- TASK LIST
1. Copy the stretch of the Jane Eyre piece from "Ready to rise" through "her true home.".
2. Render every line of the records as a numbered list, skipping blank lines and omitting the pictures.

- DOCUMENT EXTRACT
Jane Eyre is a character for the ages: an orphan with no prospects — and no one to love her — who defiantly wends her own way through the world with determination, a strong moral compass, and her unerring belief in her inherent value.

But before all of that… poor Jane! For our reading pleasure, she is routinely oppressed, thwarted, belittled, and tortured in Charlotte Brontë’s masterful Bildungsroman.

When the story opens with its memorably bleak first line — There was no possibility of taking a walk that day.’ — Jane is about to be whacked on the head with a book by her monstrous cousin John. Orphaned and denied all affection, Jane has been sentenced to live at the luxurious Gateshead Hall with an aunt and cousins who literally wish she were dead. They remind her every day that the books, the velveteen window seats, the pretty china plates are not hers; she is forbidden to take pleasure in them. Then she’s locked in the red-room — a chamber little Jane is sure must be haunted — for a crime she did not commit. It’s a dark moment for our heroine, and it’s a relief (for all of us) when she’s sent to Lowood School.

Sure, it’s a barren, drafty, hard-edged old pile governed by draconian rules and inhabited by half-starved urchins from equally unwelcoming homes. But Jane’s tenacity and grit help her survive the icy winters and meager meals of Lowood for nearly a decade.

Ready to rise above her circumstances, she’s hired as a 19-year-old governess at Thornfield Hall, ‘a gentleman’s manor-house, not a nobleman’s seat,’ with gray battlements, a vast meadow, and ‘mighty old thorn trees.’ At last, Jane begins to feel at home — but this is a 19th-century novel, so her tranquility is not meant to be.

At Thornfield, love is found and lost, damaging secrets are kept and revealed, and Jane is forced, again, to comfort herself and find the strength to stand on her own. Only then can she find her true home.

- DATA SHOWN
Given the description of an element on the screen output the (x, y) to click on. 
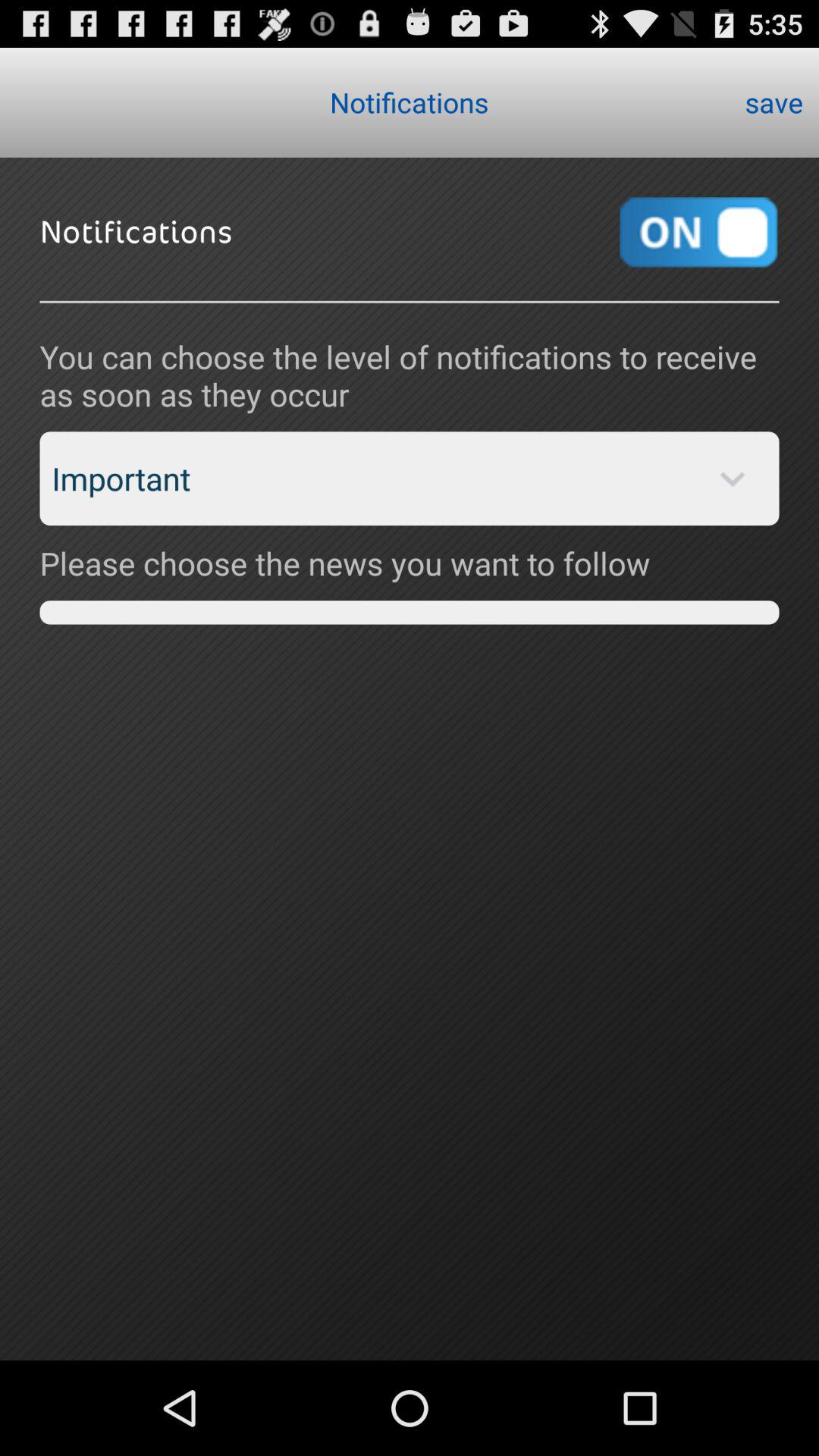
open the icon next to notifications item (774, 102)
Given the description of an element on the screen output the (x, y) to click on. 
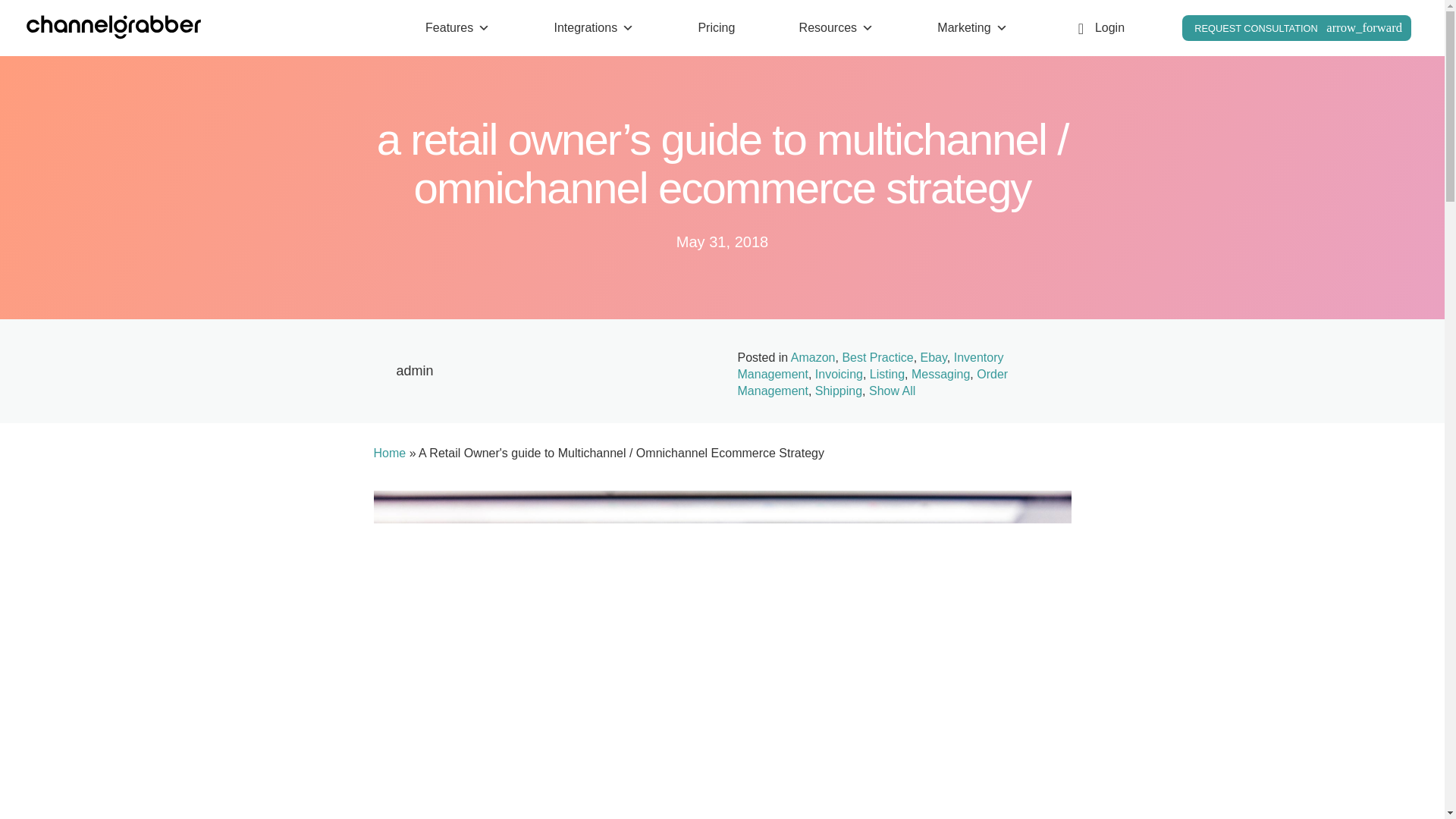
Integrations (593, 28)
Pricing (716, 28)
Resources (836, 28)
Marketing (972, 28)
Features (457, 28)
Given the description of an element on the screen output the (x, y) to click on. 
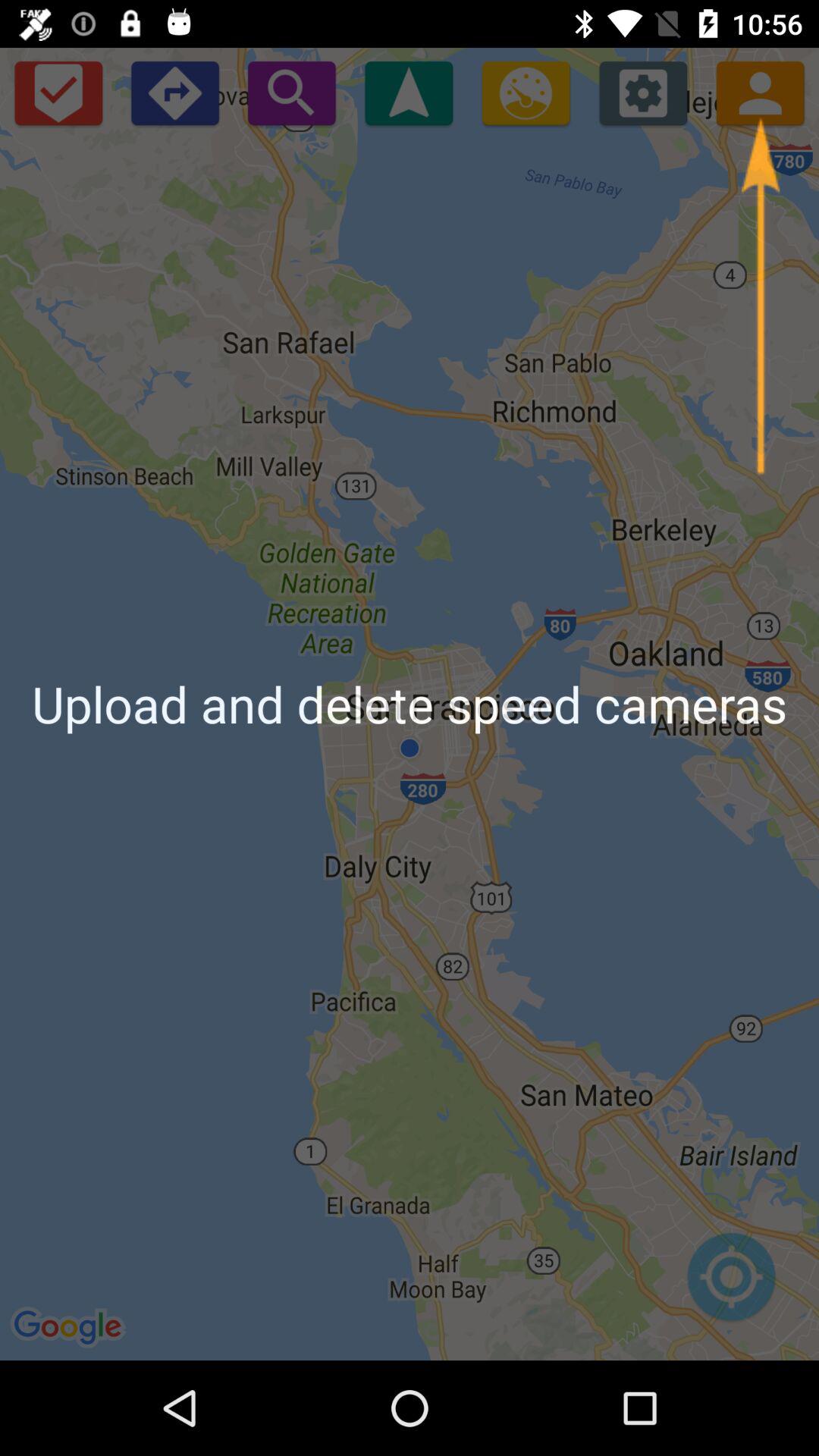
painting (525, 92)
Given the description of an element on the screen output the (x, y) to click on. 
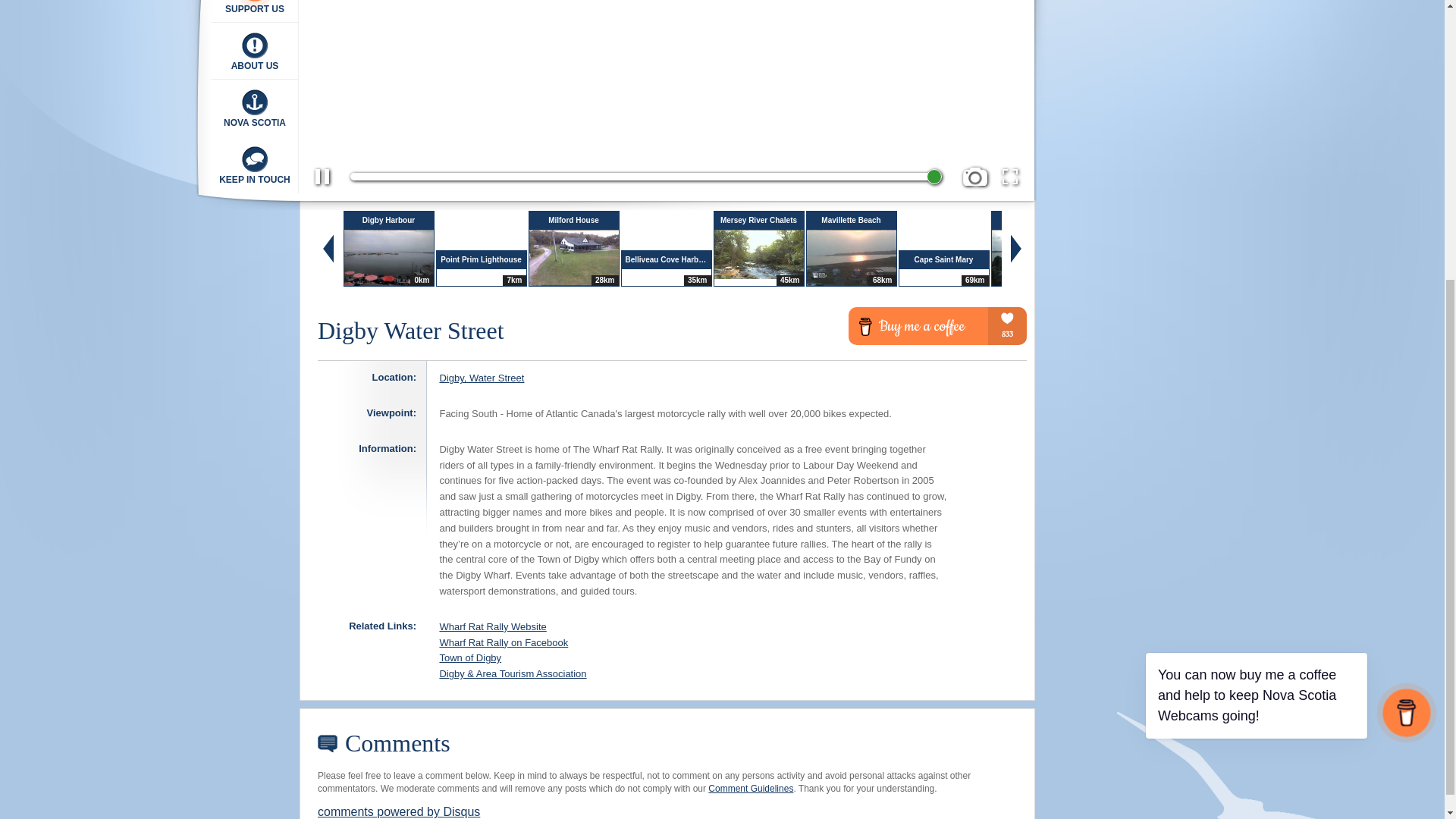
Pier 21 (105, 7)
Peggys Cove Lighthouse (105, 85)
Screenshot (974, 176)
Lockeport Crescent Beach (105, 131)
Fullscreen (1010, 176)
BeeCam (105, 38)
Given the description of an element on the screen output the (x, y) to click on. 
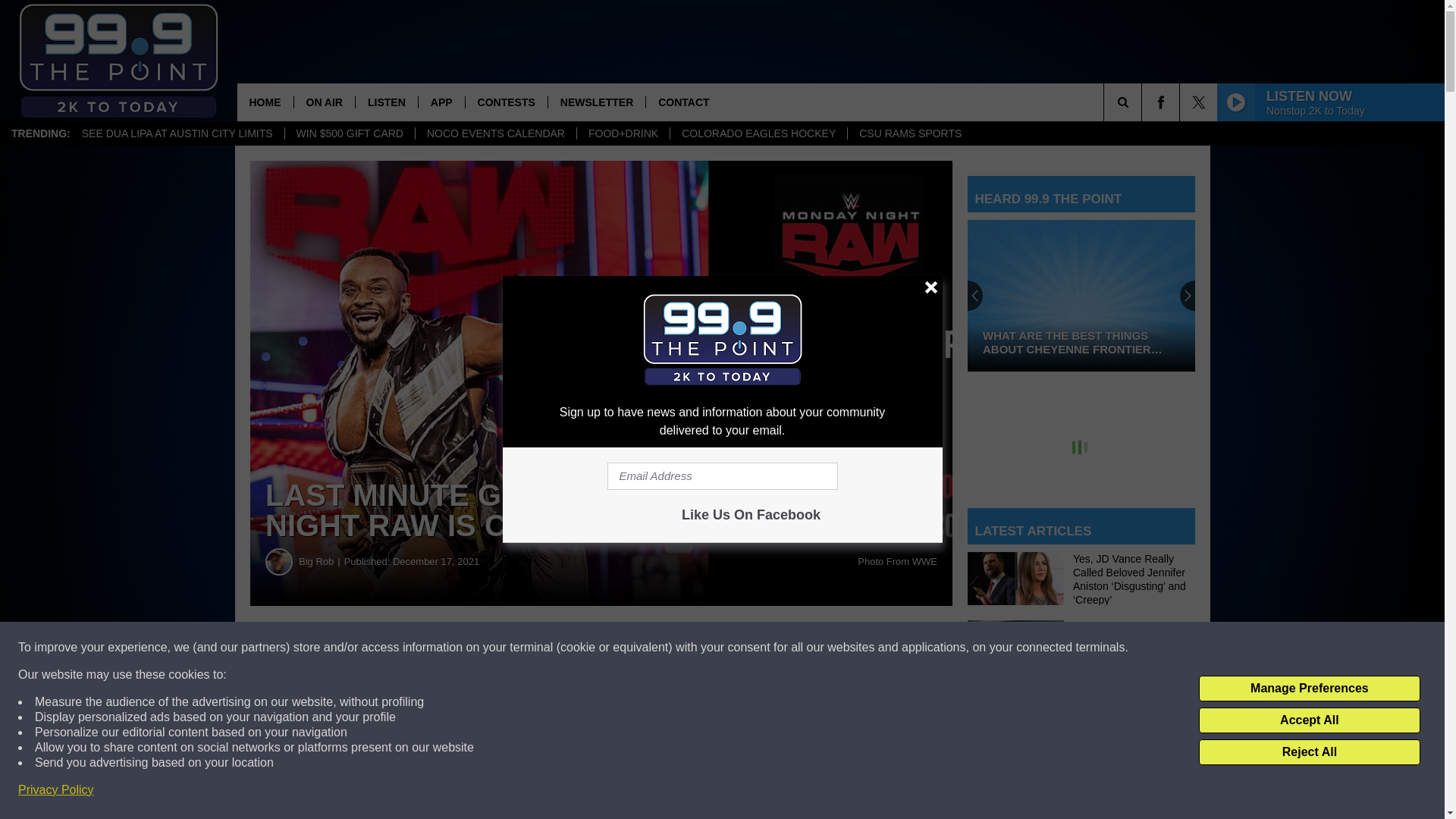
Reject All (1309, 751)
SEE DUA LIPA AT AUSTIN CITY LIMITS (176, 133)
Accept All (1309, 720)
CONTACT (682, 102)
LISTEN (386, 102)
APP (440, 102)
SEARCH (1144, 102)
ON AIR (322, 102)
CSU RAMS SPORTS (909, 133)
Manage Preferences (1309, 688)
SEARCH (1144, 102)
Privacy Policy (55, 789)
NEWSLETTER (596, 102)
Email Address (722, 475)
Share on Twitter (741, 647)
Given the description of an element on the screen output the (x, y) to click on. 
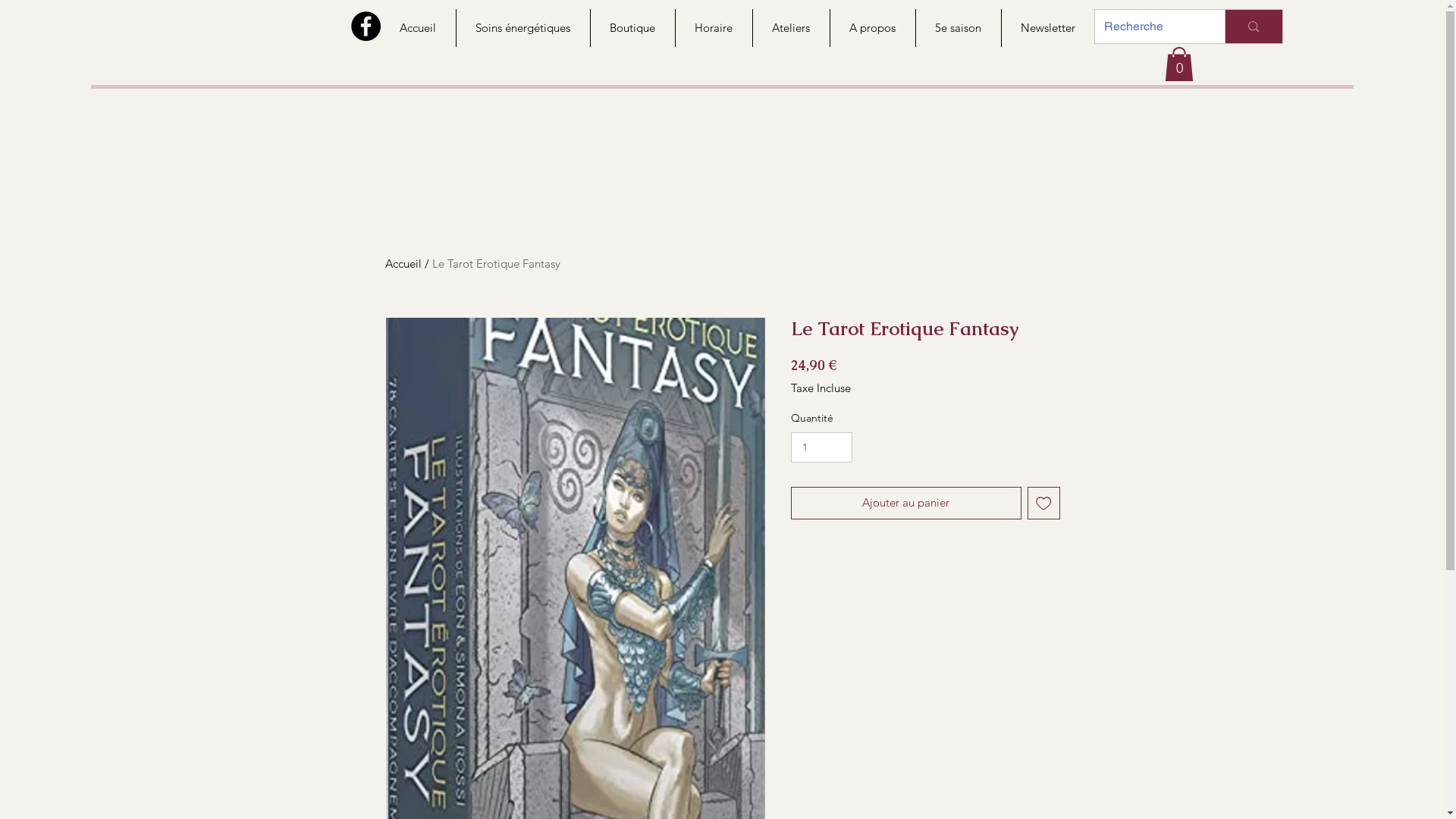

- EXERCISE RESPONSES
1.
Ready to rise above her circumstances, she’s hired as a 19-year-old governess at Thornfield Hall, ‘a gentleman’s manor-house, not a nobleman’s seat,’ with gray battlements, a vast meadow, and ‘mighty old thorn trees.’ At last, Jane begins to feel at home — but this is a 19th-century novel, so her tranquility is not meant to be.

At Thornfield, love is found and lost, damaging secrets are kept and revealed, and Jane is forced, again, to comfort herself and find the strength to stand on her own. Only then can she find her true home.

2.
1. Given the description of an element on the screen output the (x, y) to click on. 
2. open the icon next to notifications item (774, 102)
3. Given the description of an element on the screen output the (x, y) to click on. 
4. Integrations (593, 28)
5. Pricing (716, 28)
6. Resources (836, 28)
7. Marketing (972, 28)
8. Features (457, 28)
9. Given the description of an element on the screen output the (x, y) to click on. 
10. painting (525, 92)
11. Given the description of an element on the screen output the (x, y) to click on. 
12. Pier 21 (105, 7)
13. Peggys Cove Lighthouse (105, 85)
14. Screenshot (974, 176)
15. Lockeport Crescent Beach (105, 131)
16. Fullscreen (1010, 176)
17. BeeCam (105, 38)
18. Given the description of an element on the screen output the (x, y) to click on. 
19. Reject All (1309, 751)
20. SEE DUA LIPA AT AUSTIN CITY LIMITS (176, 133)
21. Accept All (1309, 720)
22. CONTACT (682, 102)
23. LISTEN (386, 102)
24. APP (440, 102)
25. SEARCH (1144, 102)
26. ON AIR (322, 102)
27. CSU RAMS SPORTS (909, 133)
28. Manage Preferences (1309, 688)
29. SEARCH (1144, 102)
30. Privacy Policy (55, 789)
31. NEWSLETTER (596, 102)
32. Email Address (722, 475)
33. Share on Twitter (741, 647)
34. Given the description of an element on the screen output the (x, y) to click on. 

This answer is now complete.